ArtStation (which was acquired by Epic Games in 2021) is considered to be the leading online portfolio and community for artists working in video games, film, and comics. Earlier this year, as AI tools like Stable Diffusion and Midjourney became more popular, AI-generated imagery began appearing more frequently on the platform.
Many artists requested that Artstation ban this content, but the company refused, leading to the sharing of “No AI Art” images. The situation escalated when ArtStation announced that artists would be required to opt-in to a new ‘NoAI Tagging’ feature designed to prevent their artwork from being scraped to train AI tools — rather than have the feature enabled by default. It’s easy to see why human artists would be concerned about AI art. The AI creations as art, are credible, or perhaps a better word would be incredible.
And it is a bit ironic that a digital platform would object to digital art to the point of censoring it completely. AI-driven art is here to stay. It will require creating a new category of art perhaps.
Other art platforms have taken different approaches to this technological development.
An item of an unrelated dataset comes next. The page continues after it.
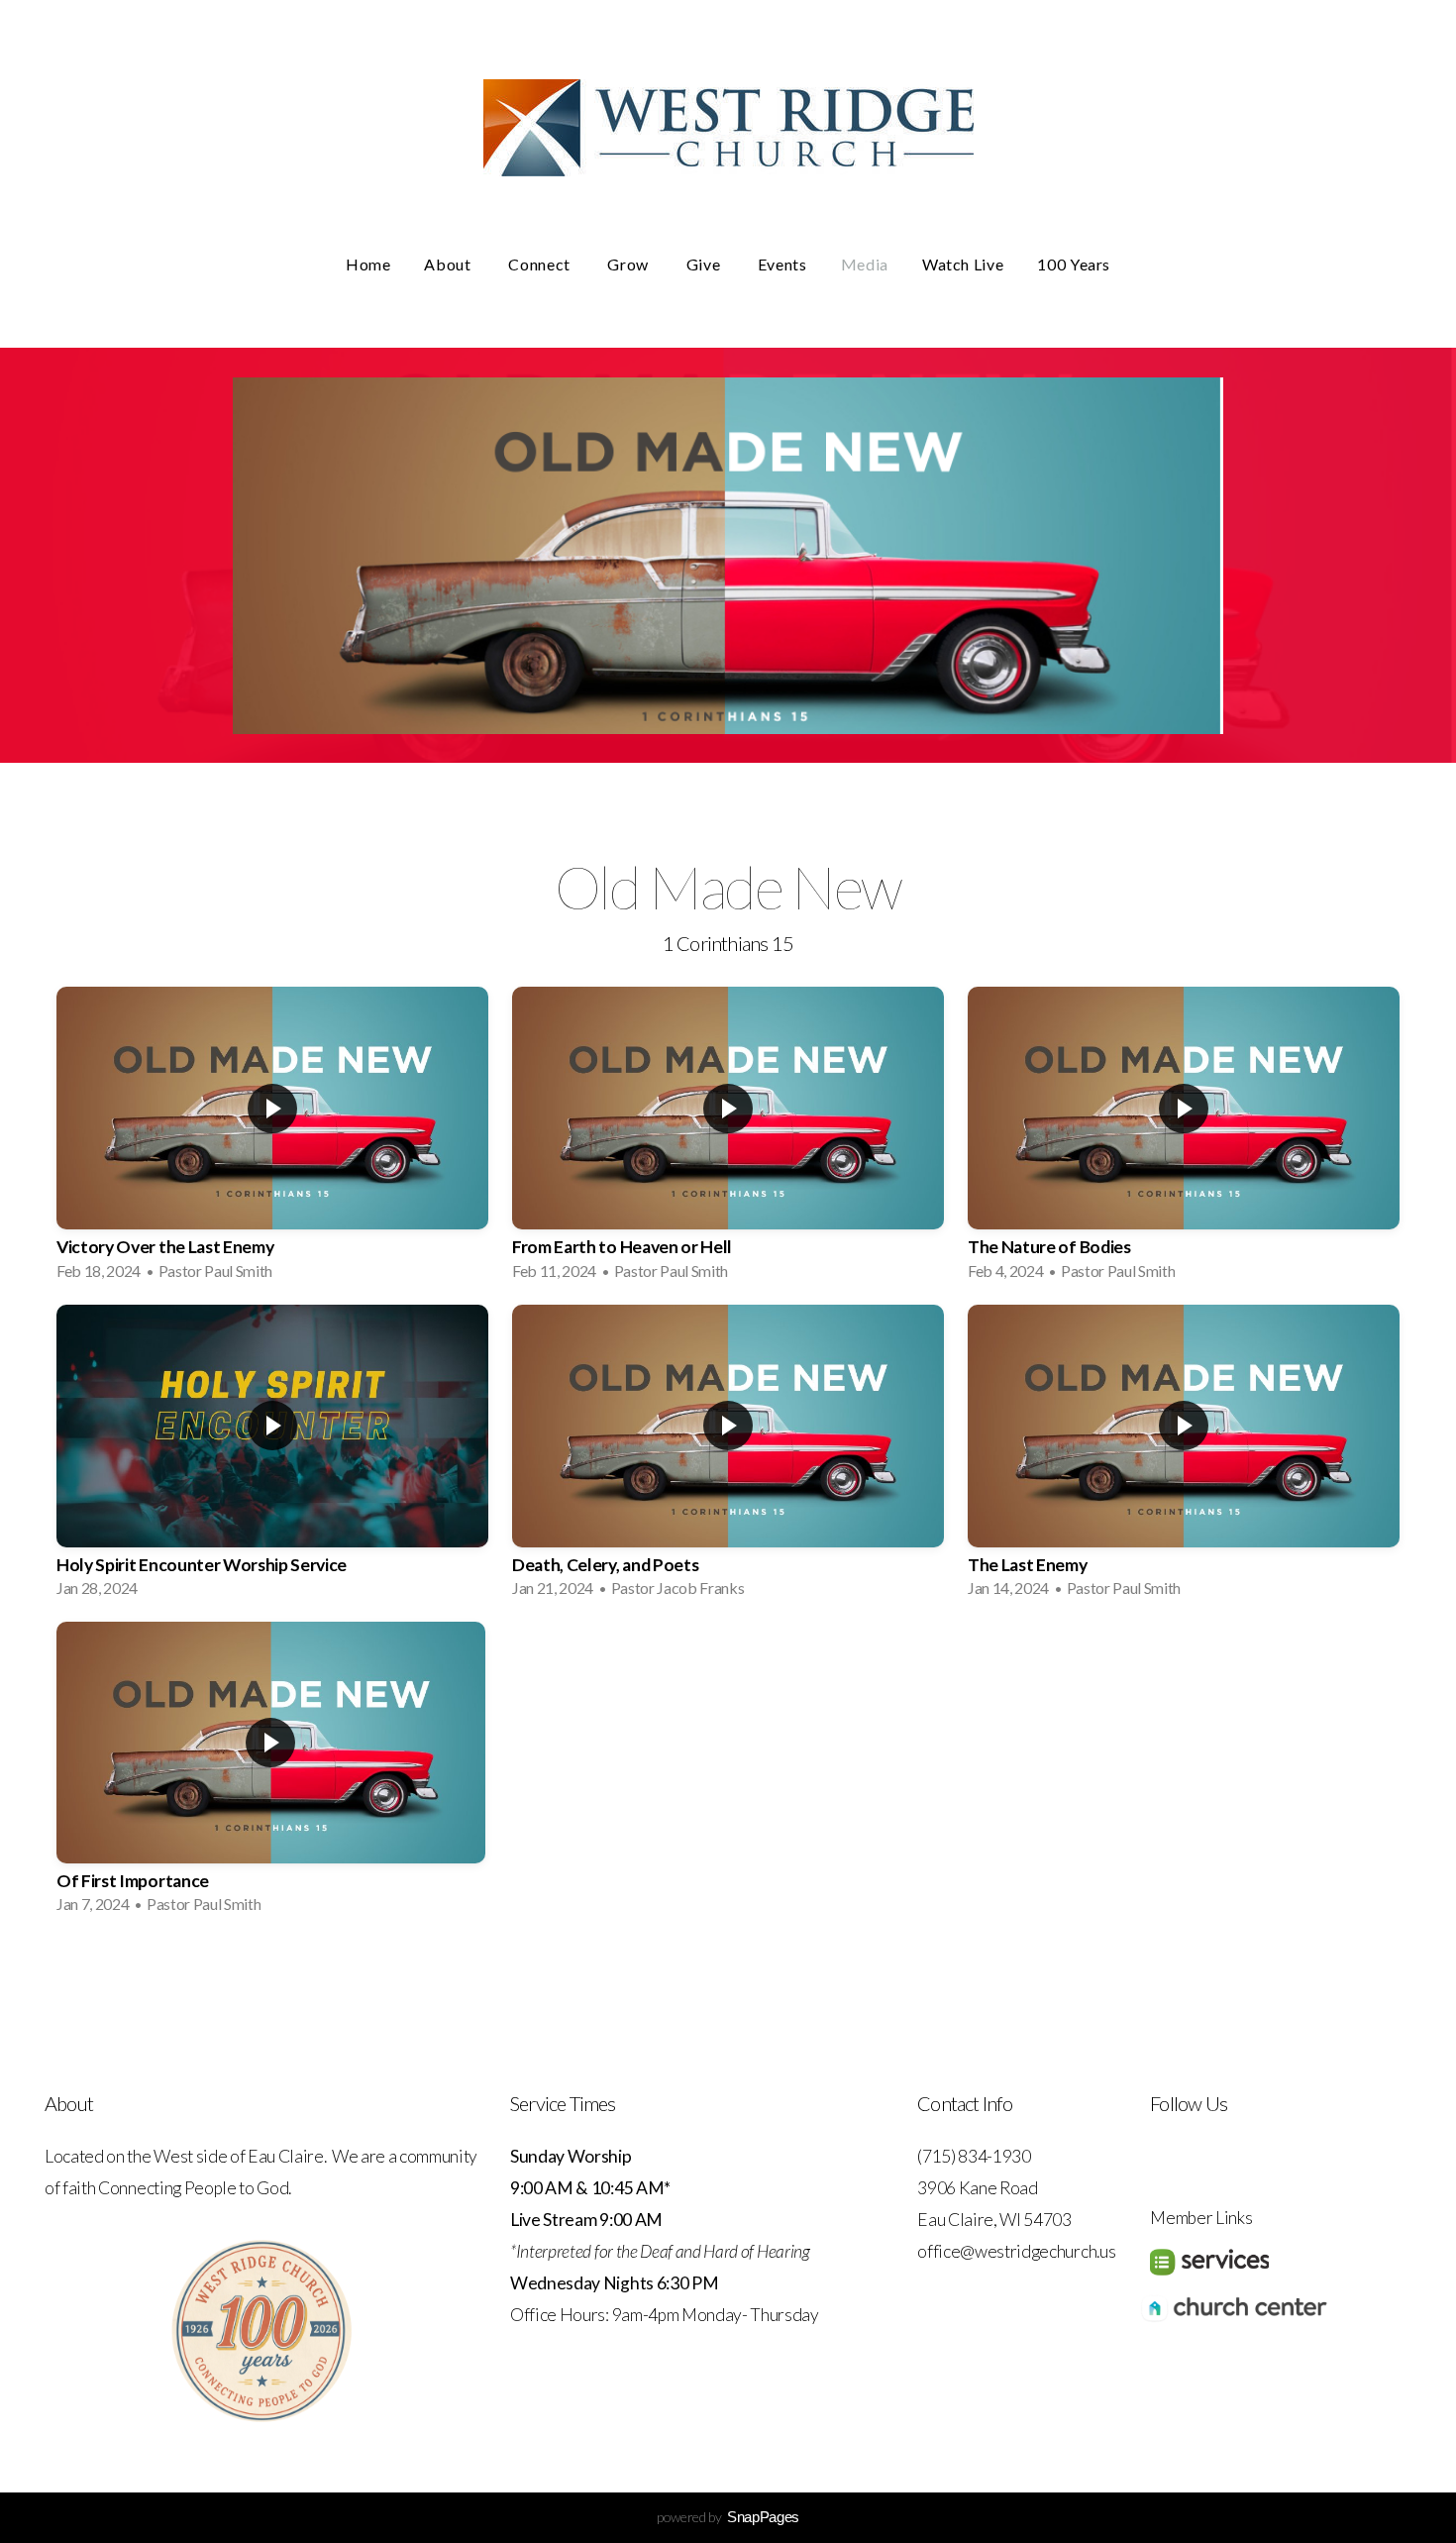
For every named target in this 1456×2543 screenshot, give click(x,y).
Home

Getty Images has banned the upload and sale of illustrations generated using AI art tools over legal and copyright concerns, while rival stock image database Shutterstock has embraced the technology, announcing a “Contributor Fund” that will reimburse creators when the company sells work to train text-to-image AI models like DALL-E. In cases where companies have expressed support for the sudden popularity of generative art, many allude to its potential as another tool to be utilized by artists, rather than a means to replace them.
The article reports that the decision Artstation has made did not sit well with some of its online community.
The decision to remove AI protest imagery from ArtStation has, unsurprisingly, gone down poorly with the site’s community, with many users now declaring their intention to abandon the platform altogether. This isn’t the first time ArtStation has come under fire for censoring artwork, having been accused of removing anti-war and pro-Ukraine content earlier this year.
In a statement responding to those accusations in April 2022, ArtStation said “We support political discourse on ArtStation so long as it follows our policies even if we disagree with it.”